PII / privacy stance (technical)

  • Client: anonId is a random UUID in localStorage (deltav_anon_id). reportError may include url, ua, and arbitrary context — keep context non-sensitive at call sites.
  • Server: stores hashed IP (ip_hash), not raw IP, for client-originated rows.
  • Chat text is not written to D1 by default (in-game only).
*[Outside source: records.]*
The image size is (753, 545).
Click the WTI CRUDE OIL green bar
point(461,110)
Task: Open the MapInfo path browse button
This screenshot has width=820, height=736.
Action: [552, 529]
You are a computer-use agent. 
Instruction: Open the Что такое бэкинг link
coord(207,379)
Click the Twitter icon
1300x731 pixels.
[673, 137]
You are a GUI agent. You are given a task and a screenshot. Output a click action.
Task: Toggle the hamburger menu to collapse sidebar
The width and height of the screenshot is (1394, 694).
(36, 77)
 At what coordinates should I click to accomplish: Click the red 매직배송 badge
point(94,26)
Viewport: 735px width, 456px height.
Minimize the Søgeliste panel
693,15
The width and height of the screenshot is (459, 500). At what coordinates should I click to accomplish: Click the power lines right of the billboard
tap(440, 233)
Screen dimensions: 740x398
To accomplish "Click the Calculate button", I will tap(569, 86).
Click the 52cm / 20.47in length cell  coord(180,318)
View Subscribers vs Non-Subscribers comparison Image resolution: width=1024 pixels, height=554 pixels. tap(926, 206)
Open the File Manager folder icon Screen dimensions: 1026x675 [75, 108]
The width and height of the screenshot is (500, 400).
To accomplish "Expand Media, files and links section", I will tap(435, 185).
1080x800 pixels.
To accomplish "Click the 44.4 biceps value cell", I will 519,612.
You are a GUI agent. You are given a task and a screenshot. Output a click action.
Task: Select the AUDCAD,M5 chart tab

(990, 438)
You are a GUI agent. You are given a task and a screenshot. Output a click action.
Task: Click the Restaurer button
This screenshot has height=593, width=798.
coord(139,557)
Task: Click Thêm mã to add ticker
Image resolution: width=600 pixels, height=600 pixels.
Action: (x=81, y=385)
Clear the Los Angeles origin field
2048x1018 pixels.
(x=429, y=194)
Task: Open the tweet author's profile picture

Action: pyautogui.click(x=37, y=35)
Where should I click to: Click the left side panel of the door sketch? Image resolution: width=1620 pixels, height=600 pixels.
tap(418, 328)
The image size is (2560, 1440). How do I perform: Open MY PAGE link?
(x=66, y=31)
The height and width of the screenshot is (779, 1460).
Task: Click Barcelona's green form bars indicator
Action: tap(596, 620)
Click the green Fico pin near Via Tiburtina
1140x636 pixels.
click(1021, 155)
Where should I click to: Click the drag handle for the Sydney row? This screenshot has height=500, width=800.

User-facing policy copy is out of scope here; align any public privacy text with this behavior. See PRIVACY_TECHNICAL.md.

Gaps and follow-ups

  • No built-in dashboards or alerts — use Cloudflare + D1 exports or third-party tools. Operational D1 queries are documented above.
  • Rate limits: canonical table in SECURITY.md#3-rate-limiting-architecture; optional cross-edge WAF if distributed abuse is observed.
  • Retention: events rows older than 30 days are deleted daily by purgeOldEvents (cron 0 4 * * * in wrangler.toml); the same cron also calls purgeExpiredMatchArchives to remove match_archive rows and their R2 objects older than 180 days. Other tables (player, player_recovery, match_rating) have no automatic TTL — see SECURITY.md § Data retention.
  • match_rating intent: pre_rating_* / post_rating_* are intentionally kept as an audit/history trail for future player-profile charts, admin anti-cheat review, and balance analysis. They are not dead schema just because the current public app does not read them yet.
  • Sampling or caps can be added in src/server/index.ts before insertEvent if volume grows.